Optimizing Clinical LLM Agents: Design Choices for FHIR and Rare Disease Diagnosis Workflows

Youssef Mokssit, MS; Cong Liu, PhD; Junyoung Kim, MS; Mengshu Nie, MS Affiliation: Department of Pediatrics, Division of Genetics and Genomics, Boston Children's Hospital, Boston, MA, USA

This project aims to systematically evaluate the architectural choices that most impact the effectiveness of large language model (LLM)-based clinical agents in genomics and rare disease workflows. We unify two workflows within a single, modular evaluation framework: a FHIR agent capable of executing complex, free-text-driven FHIR tasks, and a diagnosis agent for rare disease differential diagnosis. Prior to evaluation, both agents undergo an "onboarding" phase where they're trained on a set of tasks and evaluated against gold-standard outcomes and tool usage patterns. This process yields textual gradients that will be used to optimize the system prompts, and reflections accessible subsequently via dedicated memory MCP servers. The evaluation framework is based on three steps where the best-performing configuration in each stage is adopted in subsequent stages, enabling us to isolate the impact of distinct architectural choices. First, we benchmark agents using three feedback paradigms: a baseline with no learnt feedback, Reflexion (verbal, long-term memory-based reinforcement), and TextGrad (system prompt optimization). Second, we compare the effects of tool access mechanisms by evaluating each agent's performance when operating using a dedicated MCP tools server versus direct REST API-based function calling. Finally, we evaluate agent collaboration paradigms by comparing three approaches: a baseline agent, a single-agent ReAct system that combines planning and execution, and a multi-agent plan-and-execute system with dedicated planning and execution agents.
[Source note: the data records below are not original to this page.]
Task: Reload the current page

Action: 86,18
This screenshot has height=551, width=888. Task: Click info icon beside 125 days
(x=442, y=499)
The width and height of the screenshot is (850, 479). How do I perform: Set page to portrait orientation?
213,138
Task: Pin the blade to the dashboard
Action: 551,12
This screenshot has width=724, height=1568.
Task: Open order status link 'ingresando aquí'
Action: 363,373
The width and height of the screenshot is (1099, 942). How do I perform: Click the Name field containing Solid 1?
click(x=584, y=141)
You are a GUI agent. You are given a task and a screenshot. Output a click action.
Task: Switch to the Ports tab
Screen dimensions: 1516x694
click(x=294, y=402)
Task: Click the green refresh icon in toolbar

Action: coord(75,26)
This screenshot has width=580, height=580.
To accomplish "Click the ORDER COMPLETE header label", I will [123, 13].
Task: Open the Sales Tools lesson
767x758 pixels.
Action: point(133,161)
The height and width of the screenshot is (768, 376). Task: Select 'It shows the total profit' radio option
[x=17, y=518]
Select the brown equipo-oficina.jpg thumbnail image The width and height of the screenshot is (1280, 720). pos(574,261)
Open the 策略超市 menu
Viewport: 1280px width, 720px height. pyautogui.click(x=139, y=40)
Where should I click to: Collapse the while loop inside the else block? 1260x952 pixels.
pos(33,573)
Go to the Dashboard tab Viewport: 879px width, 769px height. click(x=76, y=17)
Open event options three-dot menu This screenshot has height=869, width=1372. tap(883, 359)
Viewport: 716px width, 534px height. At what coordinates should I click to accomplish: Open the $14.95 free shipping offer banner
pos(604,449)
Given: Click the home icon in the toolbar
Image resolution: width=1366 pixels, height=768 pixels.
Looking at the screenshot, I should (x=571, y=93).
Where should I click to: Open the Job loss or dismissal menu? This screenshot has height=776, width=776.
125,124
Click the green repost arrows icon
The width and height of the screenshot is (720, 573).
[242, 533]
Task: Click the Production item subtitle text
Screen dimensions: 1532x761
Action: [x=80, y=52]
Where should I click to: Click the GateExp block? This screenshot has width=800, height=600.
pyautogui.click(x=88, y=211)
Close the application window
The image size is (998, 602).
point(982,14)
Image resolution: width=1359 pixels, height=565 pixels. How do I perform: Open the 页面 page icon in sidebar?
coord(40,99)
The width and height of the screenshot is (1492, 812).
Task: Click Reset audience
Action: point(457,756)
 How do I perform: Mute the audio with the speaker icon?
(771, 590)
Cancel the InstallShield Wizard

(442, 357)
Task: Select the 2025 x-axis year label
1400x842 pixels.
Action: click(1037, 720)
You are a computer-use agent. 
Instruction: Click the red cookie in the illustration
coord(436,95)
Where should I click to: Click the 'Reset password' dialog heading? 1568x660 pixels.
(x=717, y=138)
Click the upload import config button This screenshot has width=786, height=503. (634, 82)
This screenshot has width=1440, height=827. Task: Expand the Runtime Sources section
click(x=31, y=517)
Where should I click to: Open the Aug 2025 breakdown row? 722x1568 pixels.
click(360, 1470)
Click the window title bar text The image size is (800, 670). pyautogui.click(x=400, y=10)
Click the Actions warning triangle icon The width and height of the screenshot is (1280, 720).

The baseline for the FHIR workflow is a straightforward tool-calling agent with no explicit planning, and for the diagnosis workflow, the baseline mirrors the deterministic, hard-coded planning and execution logic of the DeepRare workflow. Preliminary results from the first stage indicate that for the FHIR agent, Reflexion yields the best results with an average task success rate of 0.37, followed closely by TextGrad (0.35), with both marginally outperforming the baseline (0.34). For the diagnosis agent, we see a reverse pattern where its baseline model performs the best with an average LLM-evaluated diagnosis similarity score of 0.5, compared to 0.35 for Reflexion, and 0.3 for TextGrad.